The U.S. Environmental Protection Agency said it will hold off on emissions standards for four power plants on reservations to talk further with tribes and give them an opportunity to create cleanup plans of their own. If the tribes decline, the federal government will craft plans for them.

"There's a different federal-tribal relationship than there are with states, so we wanted to take that into account," EPA spokeswoman Liz Purchia said.

Two of the power plants on the Navajo Nation — the Navajo Generating Station in Page and the Four Corners Power Plant near Farmington, New Mexico — are among the country's top emitters of carbon dioxide, releasing 17.8 million short tons and 12.9 million short tons in 2013, respectively.

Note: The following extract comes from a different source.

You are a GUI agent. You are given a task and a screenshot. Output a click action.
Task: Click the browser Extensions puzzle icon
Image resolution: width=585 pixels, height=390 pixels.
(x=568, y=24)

Both have plans to shutter some of the generating units, which will cut down on carbon dioxide emissions that are blamed for heating the planet.

The other two are the natural gas-powered South Point Energy Center on the Fort Mohave Indian Reservation in western Arizona and the coal-fired Bonanza Power Plant on Ute lands in northeastern Utah.

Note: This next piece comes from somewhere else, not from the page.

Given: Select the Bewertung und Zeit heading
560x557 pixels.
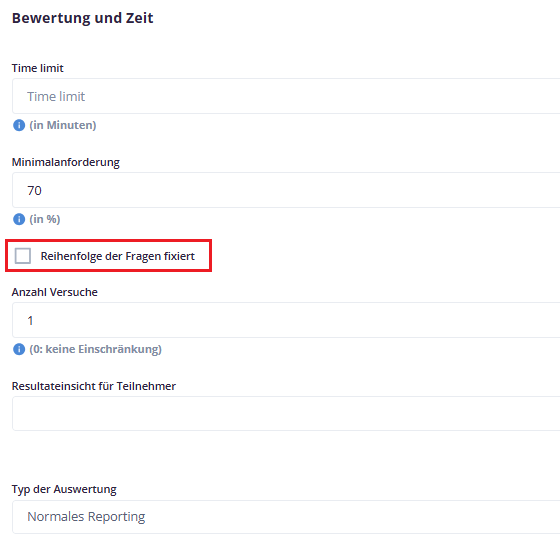Looking at the screenshot, I should [82, 18].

The administration on Monday unveiled its plan to reduce carbon dioxide emissions from U.S. power plants by 30 percent from 2005 levels by 2030.

The EPA said it will publish a supplemental proposal covering the four reservation plants after it gives the public a chance to weigh in on what approaches it could take with the tribes, including multijurisdictional plans with states.

Making a distinction between states and tribes when it comes to the Clean Air Act isn't anything new. The EPA said the approach recognizes tribal sovereignty. But it has drawn criticism because pollution controls could end up being delayed for reservation power plants. Tribes often have fewer resources to develop and implement regulations.

"Once again, it's sort of this gray area jurisdictionally with the emphasis being on state plans yet these facilities are on tribal land, maybe being given a separate category for compliance," said Mike Eisenfeld, of the San Juan Citizens Alliance, an environmental advocacy group. "The bottom line is, they need to be on the same timeline."